Kulturstiftung Dessau-Wörlitz Kulturstiftung Dessau-Wörlitz: Ochs und Esel, Bär und Bison
Wörlitz/MZ. - Die kleinen Kostbarkeiten finden sich - gewissermaßen als geistliche Schmuggelware - zwischen Buchdeckeln oder in einer Streichholzschachtel, in leeren Nuss-Schalen oder gar unter der assoziationsreichen Hülle einer Passionsfrucht. Sie sind aus Ziegeln gebrannt oder aus Brotteig gebacken, aus Speckstein geschnitten oder aus Ebenholz geschnitzt. Bei allen historischen und geografischen Eigenheiten aber eint die Krippen aus der Sammlung des Altmärker Pfarrers Hartmut Förster, die nun im Küchengebäude des Wörlitzer Schlosses gezeigt werden, ihre frohe Botschaft. Selbst in der bunten Plastik-Fasson der Firma Playmobil kündet der Stern von Bethlehem nicht nur den drei Königen aus dem Morgenland: "Euch ist ein Kindlein heut' gebor'n . . ."

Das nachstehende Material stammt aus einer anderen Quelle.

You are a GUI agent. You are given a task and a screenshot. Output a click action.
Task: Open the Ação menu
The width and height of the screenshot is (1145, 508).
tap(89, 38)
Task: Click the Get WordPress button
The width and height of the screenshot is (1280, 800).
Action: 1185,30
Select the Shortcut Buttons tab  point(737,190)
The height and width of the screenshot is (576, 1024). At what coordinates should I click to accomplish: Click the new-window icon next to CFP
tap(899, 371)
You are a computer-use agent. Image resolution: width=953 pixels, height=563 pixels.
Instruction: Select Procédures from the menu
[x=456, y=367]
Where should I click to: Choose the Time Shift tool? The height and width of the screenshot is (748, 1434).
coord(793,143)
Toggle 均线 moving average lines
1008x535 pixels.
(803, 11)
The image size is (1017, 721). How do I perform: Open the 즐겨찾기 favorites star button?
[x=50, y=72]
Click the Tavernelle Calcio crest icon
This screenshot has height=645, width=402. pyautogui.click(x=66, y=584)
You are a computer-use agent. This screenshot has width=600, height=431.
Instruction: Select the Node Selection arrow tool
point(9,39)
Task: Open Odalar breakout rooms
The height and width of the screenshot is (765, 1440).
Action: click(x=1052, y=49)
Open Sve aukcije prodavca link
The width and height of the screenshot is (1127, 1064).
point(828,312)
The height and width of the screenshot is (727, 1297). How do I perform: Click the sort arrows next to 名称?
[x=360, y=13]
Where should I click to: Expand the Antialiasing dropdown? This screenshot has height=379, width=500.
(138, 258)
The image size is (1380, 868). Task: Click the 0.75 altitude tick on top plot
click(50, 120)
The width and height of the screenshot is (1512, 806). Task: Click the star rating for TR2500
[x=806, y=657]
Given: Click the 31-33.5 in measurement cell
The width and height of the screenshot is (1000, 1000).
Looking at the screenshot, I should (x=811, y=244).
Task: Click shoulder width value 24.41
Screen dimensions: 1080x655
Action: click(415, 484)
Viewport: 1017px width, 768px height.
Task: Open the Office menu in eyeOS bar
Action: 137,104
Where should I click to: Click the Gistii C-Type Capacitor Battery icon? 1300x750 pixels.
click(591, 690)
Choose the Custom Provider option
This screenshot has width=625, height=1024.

An der Reisegeschwindigkeit des Triumvirats, das mit Maria und Joseph traditionell an der Krippe gezeigt wird, misst die Kulturstiftung Dessau-Wörlitz auch den Zeitraum der Ausstellung, die aus einer Kollektion von immerhin 417Exponaten aus 55Ländern gewählt wurde. Bis zum Dreikönigs-Tag kann man hier seine Weihnachtsstimmung verlängern - und neben kindlichem Vergnügen auch bedenkenswerte Impressionen gewinnen.
So fällt es auf, das in historischen Krippen etwa aus England nicht selten auch der dritte König dieselbe Hautfarbe wie seine beiden Weggefährten zeigt. Der Mohr, den die ikonografische Tradition eigentlich überliefert, passt offenbar nicht in postkoloniale Weihnachtsstimmung - während Krippen-Darstellungen aus Afrika umgekehrt gänzlich auf Gäste aus Europa verzichten. Dass solche Ebenholz-Schnitzereien aus Madagaskar oder Mali, aber auch die Lavaasche- und Jute-Modelle aus Lateinamerika konsequent auch als späte Folgen einer leidvollen Missionierung betrachtet werden müssen, sieht man ihnen indes nicht mehr an.
Der Stall vom Bethlehem als letzte Zuflucht für eine Schwangere und ihren Mann wird in jeder Sprache beschworen und in seiner ursprünglichen Bedeutung global verstanden - selbst als indianisches Tipi, vor dem statt Ochs und Esel freilich Bär und Bison lagern. Weil diese naiven Anverwandlungen oft authentischer wirken als kulturelle Stereotypen aus der Alten Welt, muss man auch nach der Zukunft der Weihnachtsgeschichte fragen, die nicht zuletzt in der Playmobil-Version einen heiklen Kommentar findet. Zwischen Porzellan, Glas, Gipsmaché und Metallguss aber beeindruckt vor allem eine Olivenholz-Gruppe aus Israel. Zwar sind auch hier Maria und Joseph nebst Kaspar, Melchior und Balthasar versammelt. In der Krippe aber liegt ein Kind, dessen Haltung an einen Gekreuzigten erinnert.